- Created by: Jan Van Rijsselberge
- Directed by: Luc Vinciguerra
- Voices of: Hélène Bizot; Florence Dumortier; Frédéric Cerdal; Nathalie Bienaimé; Patrick Pellegrin; Jessie Lambotte; Patrick Noérie;
- Opening theme: "SantApprentice Theme" performed by Audrey Joelle
- Ending theme: "SantApprentice Theme" (instrumental)
- Composer: Laurent Aknin
- Countries of origin: France; Germany;
- Original language: French
- No. of seasons: 1
- No. of episodes: 50

Production
- Executive producers: Christian Davin; Clément Calvet;
- Running time: 12 minutes 26 minutes (episodes 49–50)
- Production companies: Alphanim Europool Startrack Ltd. Hosem Village Productions

Original release
- Release: November 2006 – December 2006

= SantApprentice =

Television series

SantApprentice is an animated television series in 50 episodes of 12 minutes and two 26 minute episodes created by Belgian animator Jan Van Rijsselberge and produced by Alphanim in 2006. The holiday series follows the adventures of Nicolas, a young orphan boy from Sydney, Australia, who is a pure of heart and believes in Santa Claus as he is Santa's Apprentice. Nicolas's job is to achieve his tasks to become full-fledged Santa.

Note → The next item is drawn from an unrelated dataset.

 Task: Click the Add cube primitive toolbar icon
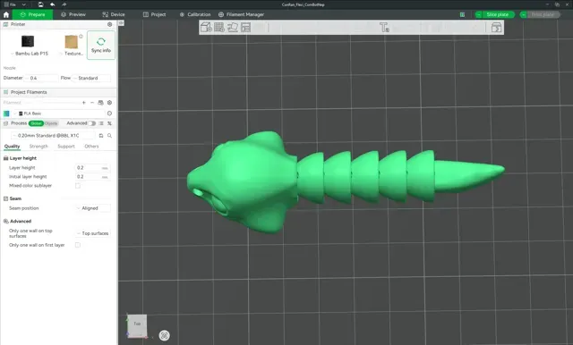[x=206, y=28]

The series spawned two theatrically-released feature-length films: Santa's Apprentice (2010) and The Magic Snowflake (2013).

==Episodes==
1. What If It's Not Me?
2. Nicolas' Present
3. A Long Night
4. He Doesn't Exist
5. Nobody's Perfect
6. Plumped Up for Christmas
7. Santa's Whim
8. Nicolas in Charge
9. The Greatest Secret
10. Never Happy
11. First Hat-Bell Exam
12. Garland Spray
13. The Secret Door
14. The Big Exam
15. Stardust
16. Blushing Beatrice
17. And Afterwards?
18. Snowed Under!
19. Memory of Christmas
20. Santa's Fiancée
21. The Infernal Goatskin
22. The Mobile
23. The Old Magician
24. All Those Little Details
25. Father Christmas
26. Santa Playa Club
27. A Real Family
28. The Present Monster
29. Santa's Surprise
30. Ghost of Christmas
31. The Unwanted Present
32. The Lost Bear
33. Grandma Nicole
34. The First Toy
35. A Test! What Test?
36. The Meteorite
37. The Reindeers' Secret
38. So Lucky!
39. Real Toys
40. Metal Granny
41. They've Changed Santa!
42. Elf Certificate
43. The Test of the Mammoth
44. The Melvinelf
45. Practical Joker
46. Santa's Fan
47. O Christmas Tree
48. A Present for Margaret
49. The Day Before Christmas (double-length episode)
50. Christmas Peeve (double-length episode)

==Broadcast==
The series has been aired on Starz Kids & Family in the United States and on YTV in Canada. France, Germany, Finland, Scandinavia, Poland and some other countries in Europe as well as Latin America to continue to air the animated TV series during the holiday season. In the Philippines it was aired in November 2009 on ABS-CBN and re-aired in 2014–2015 on Yey. From 2018 to 2020, SantApprentice has been available to stream on Amazon Prime Video. The series is available for viewing on YouTube in both French and English.